Uma das alternativas seria treinar funcionários de hospitais, Unidades Básicas de Saúde (UBS) e agentes comunitários do Programa Saúde da Família (PSF) para que possam levar orientações nutricionais à população.

USP móvel

Além de investigar o impacto da quarentena sobre a saúde de indivíduos saudáveis, os pesquisadores da FM-USP têm acompanhado grupos de pacientes que antes da pandemia eram atendidos presencialmente no Hospital das Clínicas (HC-FM-USP) para tratar condições crônicas, como artrite reumatoide ou obesidade.

“Parte dessas pessoas tinha acabado de ser submetida à cirurgia bariátrica e, portanto, estava em um momento de vulnerabilidade. Precisava se acostumar com um corpo diferente, uma nova dieta e diversas mudanças em sua rotina. Mas o HC precisou abrir novos leitos para atender pacientes com a covid-19 e esses grupos ficaram desassistidos”, conta Gualano.

O pesquisador teve a ideia de alugar um carro – que ganhou a alcunha de USP móvel – e com a colaboração de pesquisadores e estudantes de pós-graduação, entre eles Diego Rezende, Sofia Sieczkowska, Gabriel Perris Esteves, Rafael Genário, Michele Nakahara-Melo, Karla Fabiana Goessler e Anthony Damiot, passou a fazer visitas domiciliares aos pacientes.

Durante esses encontros, a prática de atividade física era monitorada por meio de questionário e de um acelerômetro – aparelho que fica preso ao corpo e mede a movimentação ao longo do dia. Também foram avaliadas a rotina alimentar e a saúde mental.

Pressão arterial alta

A maioria dos pacientes avaliados apresentava aumento na pressão arterial. Do total, 25% tinham inflamação sistêmica e 20% não estavam seguindo as recomendações médicas para ingestão de suplementos vitamínicos e minerais. Além disso, um terço estava com sintomas depressivos e 40% apresentaram algum grau de ansiedade. Três pacientes relataram pensamentos suicidas e foram encaminhados para atendimento com especialista.

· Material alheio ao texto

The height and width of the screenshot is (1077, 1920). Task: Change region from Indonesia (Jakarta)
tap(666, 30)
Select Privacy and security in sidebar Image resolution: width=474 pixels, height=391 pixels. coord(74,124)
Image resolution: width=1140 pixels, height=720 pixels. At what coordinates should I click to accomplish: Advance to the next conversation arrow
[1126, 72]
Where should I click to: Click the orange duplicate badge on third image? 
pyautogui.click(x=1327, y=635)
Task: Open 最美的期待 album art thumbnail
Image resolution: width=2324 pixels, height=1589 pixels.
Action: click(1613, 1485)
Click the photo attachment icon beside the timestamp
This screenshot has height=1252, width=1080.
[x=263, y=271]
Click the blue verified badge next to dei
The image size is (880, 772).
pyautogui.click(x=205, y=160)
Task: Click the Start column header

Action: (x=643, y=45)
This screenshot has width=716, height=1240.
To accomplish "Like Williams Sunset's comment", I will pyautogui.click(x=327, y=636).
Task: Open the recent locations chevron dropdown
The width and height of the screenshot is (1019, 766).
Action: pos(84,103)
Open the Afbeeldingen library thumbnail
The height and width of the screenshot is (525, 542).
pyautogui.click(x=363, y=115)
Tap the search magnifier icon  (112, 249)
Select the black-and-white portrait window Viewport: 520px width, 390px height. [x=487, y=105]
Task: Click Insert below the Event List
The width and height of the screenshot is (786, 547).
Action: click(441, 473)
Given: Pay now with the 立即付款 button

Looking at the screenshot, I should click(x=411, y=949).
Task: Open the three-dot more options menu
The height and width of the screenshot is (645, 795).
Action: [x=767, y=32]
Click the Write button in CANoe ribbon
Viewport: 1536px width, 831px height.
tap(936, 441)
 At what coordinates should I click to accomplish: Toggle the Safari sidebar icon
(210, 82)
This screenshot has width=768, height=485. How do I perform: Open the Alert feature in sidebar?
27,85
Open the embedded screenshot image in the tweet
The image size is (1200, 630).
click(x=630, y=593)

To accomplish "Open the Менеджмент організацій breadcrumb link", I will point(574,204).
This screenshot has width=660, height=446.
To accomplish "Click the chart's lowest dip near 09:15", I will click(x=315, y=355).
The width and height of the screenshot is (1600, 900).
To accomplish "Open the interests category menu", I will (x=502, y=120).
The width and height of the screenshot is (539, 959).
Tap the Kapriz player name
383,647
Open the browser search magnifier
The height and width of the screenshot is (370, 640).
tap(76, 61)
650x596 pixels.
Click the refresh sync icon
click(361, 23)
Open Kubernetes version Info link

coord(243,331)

Cerca de 60% dos avaliados não atingiram a quantidade mínima de atividade física recomendada. Os mais inativos foram os que apresentaram pior saúde física e mental. Esses indivíduos foram submetidos a um programa remoto de exercícios ao longo de três meses. Os resultados dessa intervenção estão sendo analisados neste momento pelo grupo de pesquisa.

Os achados preliminares do trabalho – apoiado pela Fapesp e pela Disciplina de Reumatologia da FM-USP – foram divulgados nas revistas “Obesity”  e “Obesity Surgery”, na plataforma medRxiv e em um vídeo produzido pelo grupo da FM-USP.